To get to work from my western corner of the Greater Toronto Area to Canadian HR Reporter’s offices in the northeast sector means two buses, two subway lines, one GO Train and three different transit systems. Or I can drive.
And that in a nutshell is what’s clogging Canada’s highways, day in, day out.
It’s a situation facing more and more Canadians who work outside city cores, Statistics Canada warns in new report on commuting patterns. And it will only get worse. Job growth in Canadian suburbs is outpacing that of city cores by four times, but transit systems haven’t kept up with the times.
Commuting patterns have become more complex, with smaller shares of commuters travelling on the traditional suburb-to-core routes upon which many metropolitan transit systems were originally built.

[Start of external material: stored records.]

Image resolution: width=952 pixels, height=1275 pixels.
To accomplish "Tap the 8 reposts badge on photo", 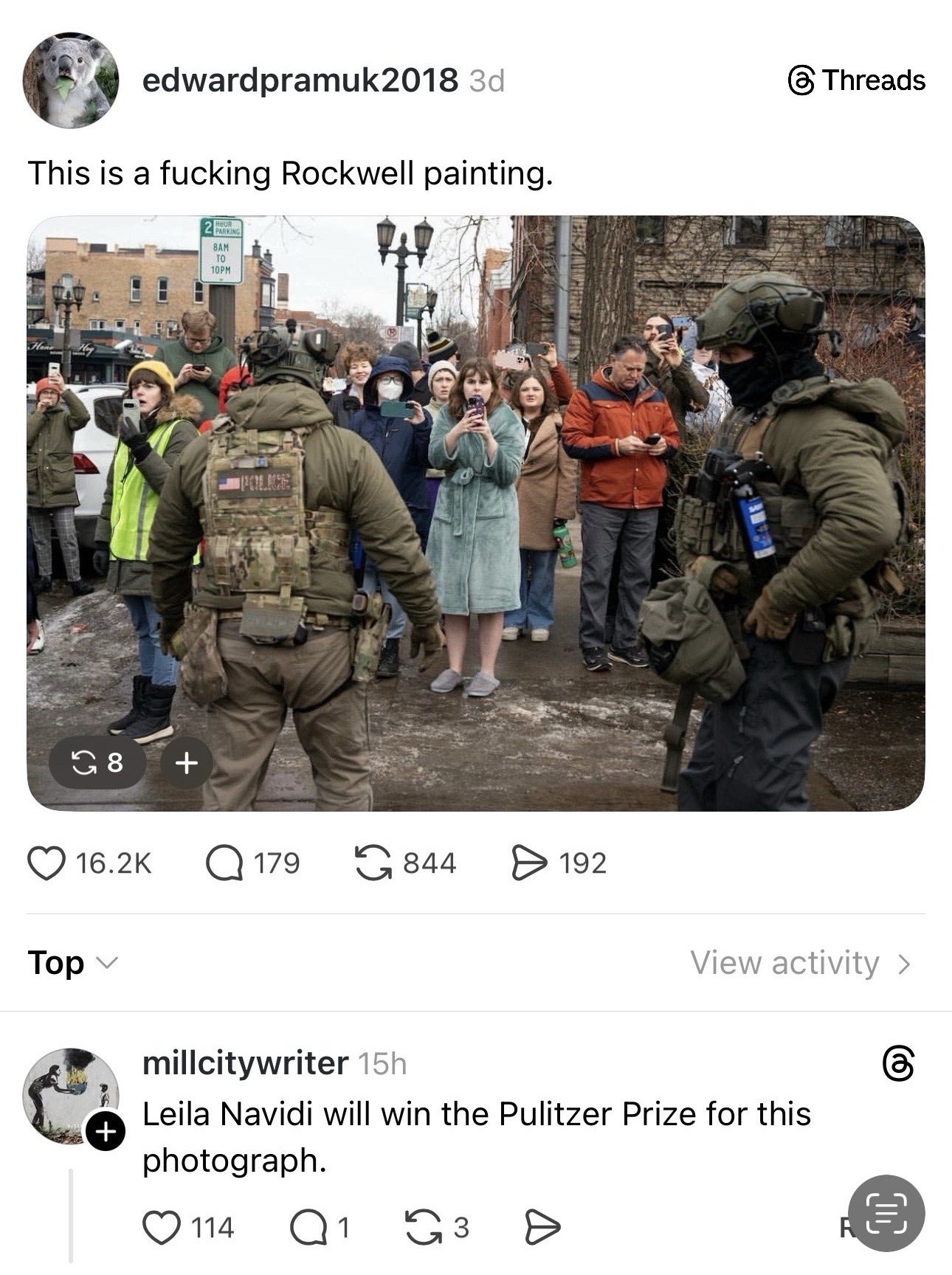I will click(x=97, y=762).
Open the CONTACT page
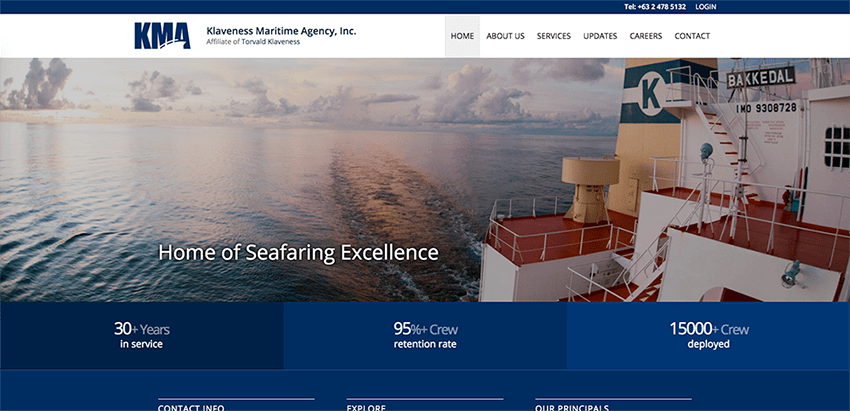The height and width of the screenshot is (411, 850). pos(692,36)
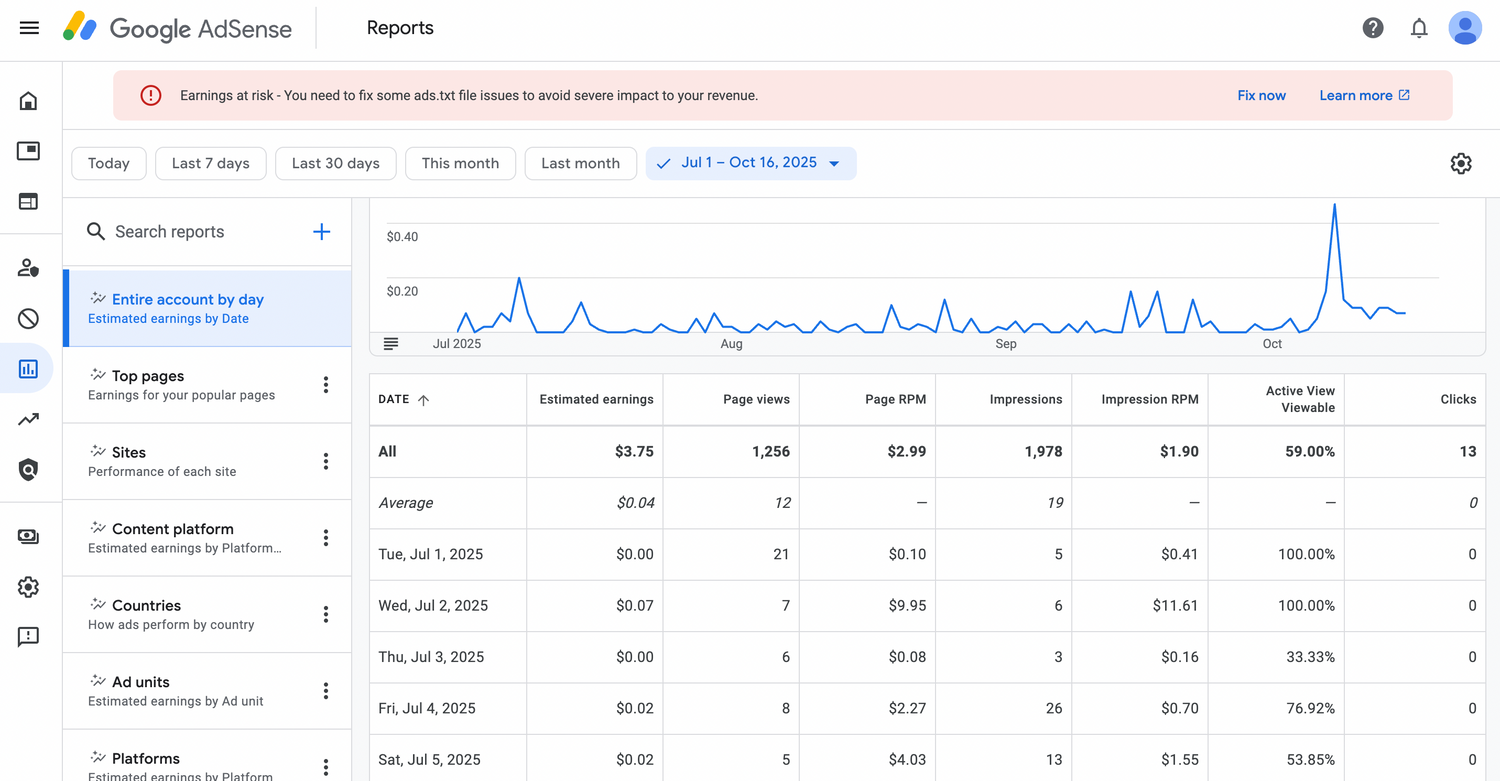Open report settings gear icon
The height and width of the screenshot is (781, 1500).
1461,164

Whether it’s Toronto, Vancouver, Calgary or Montreal, Canada’s growing urban areas are in need of transit strategies to move commuters to and from jobs outside the city core, StatsCan notes.
Work and Commuting in Census Metropolitan Areas, 1996 to 2001
, describes the emergence of the “cross-town commute.” Promoting public transit use among workers employed outside city cores is the challenge for large urban areas, the report states.

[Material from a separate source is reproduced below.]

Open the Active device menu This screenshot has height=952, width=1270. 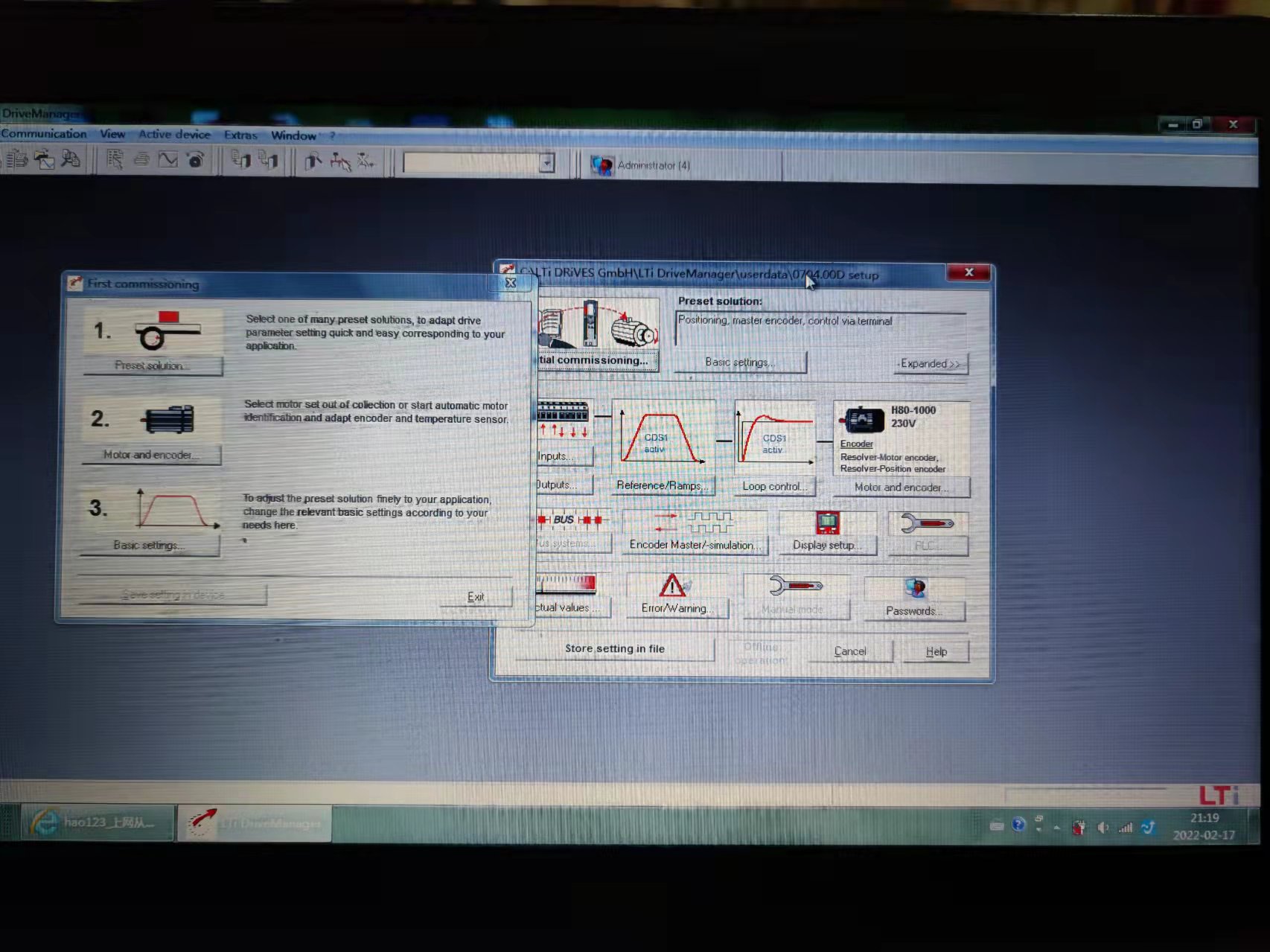174,135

When a job is within five kilometres of a city centre, 24 per cent of commuters take transit. This falls to 14 per cent when the job is between five and 10 km from the city core, and drops even further when the distance is greater than 10 km. In most large urban areas, 90 per cent of people working 20 km from the city core drive to work.

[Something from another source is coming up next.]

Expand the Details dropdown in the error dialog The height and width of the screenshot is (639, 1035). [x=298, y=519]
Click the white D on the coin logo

In Toronto and Montreal, few commuters use transit when their jobs are 20 km outside downtown. In Ottawa-Hull, suburb-to-suburb commuters account for 41 per cent of employment growth between 1996 and 2001, but only seven per cent of suburb-to-suburb commuters took transit.
This adds up to an urgent need for municipal and provincial planners to recognize and respond to the changed nature of the workforce commute. How well, or poorly, urban areas respond to this challenge will have a great impact on recruitment, retention and employee mental health. And that’s a good reason for business leaders to champion the cause of adequately funded, integrated regional transit systems.
In terms of recruitment and retention, the bigger an urban area gets, the smaller the labour pool actually becomes. Once commuter traffic hits a certain level, it becomes a disincentive for someone living in one end of a city to consider a position outside that area. And for those workers who are willing to brave the long commute, two to four hours a day in traffic has an impact on both mental health and productivity.
When one looks at the productivity of the labour force and work-life balance concerns, business must recognize that having large chunks of the workforce fighting traffic for 10 or more hours during the work week doesn’t add up to a competitive edge in the global economy.
Offering telework helps the problem, but it can only do so much — you can’t telework on an assembly line.
Flex scheduling, which distributes the commute, also has limitations. In places such as Toronto, rush hour has become every hour, with traffic snarls regularly occurring at any time of the day anyone dares to venture onto the roadways. “Doing lunch” with someone outside of walking distance can be a half-day travel commitment.
Statistics Canada’s report notes manufacturing and retail jobs in particular are shifting to suburbs. Jobs in these two sectors do not lend themselves to either telework or flex-scheduling.
It’s time to take pressure off strained commuter routes and put it on provincial governments that have the ability to mandate and fund solutions. Regionwide transit is a priority business leaders must put on the agenda. It’s a situation companies have helped create. Businesses have taken advantage of lower taxes and realty prices to locate outside city centres, with nary a thought about commuters. It’s time to take responsibility and help look for solutions.